53. Le système de formation continue doit
concerner l'ensemble des populations en cours d'emploi ou menacées de
perdre leur emploi (reconversion). Ainsi, divers modes de formation
continue doivent-ils être développés, afin de toucher les salariés
d'entreprises publiques et privées, les employés de l'administration et
des collectivités locales, ainsi que les populations actuellement
marginalisées ou insuffisamment qualifiées.
54. La diversité des secteurs
professionnels et les spécificités propres à chaque secteur en termes de
développement des compétences liées à chaque métier exigent de mettre en
place un système de formation continue contractualisé, adapté à chaque
branche professionnelle, aux niveaux national et régional. Une
attention particulière sera portée aux besoins du monde rural et
agricole. Un système de reconnaissance des acquis sera instauré,
permettant d'impliquer progressivement les secteurs professionnels dans
la gestion de leurs besoins en compétences.
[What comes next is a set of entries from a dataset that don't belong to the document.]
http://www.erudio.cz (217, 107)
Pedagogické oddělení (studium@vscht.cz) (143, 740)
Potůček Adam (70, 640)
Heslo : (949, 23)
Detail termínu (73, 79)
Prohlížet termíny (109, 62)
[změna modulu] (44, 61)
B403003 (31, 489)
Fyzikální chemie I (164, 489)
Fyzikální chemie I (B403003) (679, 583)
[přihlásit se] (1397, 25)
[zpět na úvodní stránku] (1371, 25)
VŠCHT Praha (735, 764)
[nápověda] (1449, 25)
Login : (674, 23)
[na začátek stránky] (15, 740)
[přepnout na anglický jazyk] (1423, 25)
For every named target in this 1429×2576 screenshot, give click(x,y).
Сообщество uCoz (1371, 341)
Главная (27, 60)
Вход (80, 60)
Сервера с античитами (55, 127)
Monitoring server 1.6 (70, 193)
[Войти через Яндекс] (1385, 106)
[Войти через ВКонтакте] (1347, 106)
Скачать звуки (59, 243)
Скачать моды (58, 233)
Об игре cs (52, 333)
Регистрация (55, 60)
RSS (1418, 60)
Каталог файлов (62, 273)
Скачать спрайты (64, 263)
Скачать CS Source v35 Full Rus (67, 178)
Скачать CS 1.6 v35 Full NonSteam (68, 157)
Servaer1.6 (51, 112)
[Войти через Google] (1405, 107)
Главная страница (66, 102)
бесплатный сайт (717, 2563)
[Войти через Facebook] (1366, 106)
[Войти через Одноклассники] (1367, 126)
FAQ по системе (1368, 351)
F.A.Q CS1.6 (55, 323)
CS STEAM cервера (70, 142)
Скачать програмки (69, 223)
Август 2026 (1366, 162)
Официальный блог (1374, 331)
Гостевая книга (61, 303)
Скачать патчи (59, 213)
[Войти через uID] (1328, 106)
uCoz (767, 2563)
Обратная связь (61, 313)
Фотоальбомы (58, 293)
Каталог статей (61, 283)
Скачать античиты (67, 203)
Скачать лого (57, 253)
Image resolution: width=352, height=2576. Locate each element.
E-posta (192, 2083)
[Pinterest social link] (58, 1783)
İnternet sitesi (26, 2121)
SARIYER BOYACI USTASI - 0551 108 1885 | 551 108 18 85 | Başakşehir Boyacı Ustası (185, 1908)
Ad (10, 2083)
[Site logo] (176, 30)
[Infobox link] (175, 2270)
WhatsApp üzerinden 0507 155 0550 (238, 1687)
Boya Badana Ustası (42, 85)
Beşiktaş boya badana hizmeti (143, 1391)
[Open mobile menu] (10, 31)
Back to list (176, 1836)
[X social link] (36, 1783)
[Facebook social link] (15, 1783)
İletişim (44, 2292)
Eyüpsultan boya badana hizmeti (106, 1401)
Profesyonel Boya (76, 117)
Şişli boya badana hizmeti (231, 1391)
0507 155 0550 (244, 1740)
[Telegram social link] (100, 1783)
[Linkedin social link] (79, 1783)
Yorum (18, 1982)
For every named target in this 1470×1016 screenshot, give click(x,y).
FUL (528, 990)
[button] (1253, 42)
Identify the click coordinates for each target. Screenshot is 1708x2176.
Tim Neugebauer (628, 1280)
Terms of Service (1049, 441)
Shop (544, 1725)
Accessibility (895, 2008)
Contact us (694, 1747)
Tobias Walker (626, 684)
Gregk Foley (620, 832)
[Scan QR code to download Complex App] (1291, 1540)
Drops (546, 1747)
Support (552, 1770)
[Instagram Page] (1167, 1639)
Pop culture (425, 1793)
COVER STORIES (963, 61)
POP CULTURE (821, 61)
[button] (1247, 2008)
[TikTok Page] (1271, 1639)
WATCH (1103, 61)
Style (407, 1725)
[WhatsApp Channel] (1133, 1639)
55. Le système de formation continue
s'appuiera sur des actions de différentes formes, basées sur : des
bilans de compétences, permettant à chaque individu de faire valider ses
acquis professionnels et de déterminer ses besoins en formation ; il
s'agit :
* des opérations visant l'acquisition
de nouvelles compétences professionnelles au profit des personnes
expérimentées mais n'ayant pas bénéficié d'une formation de base
organisée et formelle ;
* des opérations visant à actualiser
et adapter les savoir-faire d'employés disposant de Compétences et de
qualifications reconnues par les entreprises ou l'administration ;
* des opérations de promotion
professionnelle, permettant aux travailleurs et aux employés
titulaires de certificats professionnels d'acquérir des compétences
d'un niveau supérieur ;
* des opérations de reconversion,
permettant aux bénéficiaires de s'adapter aux transformations
survenues dans les modes et techniques de production.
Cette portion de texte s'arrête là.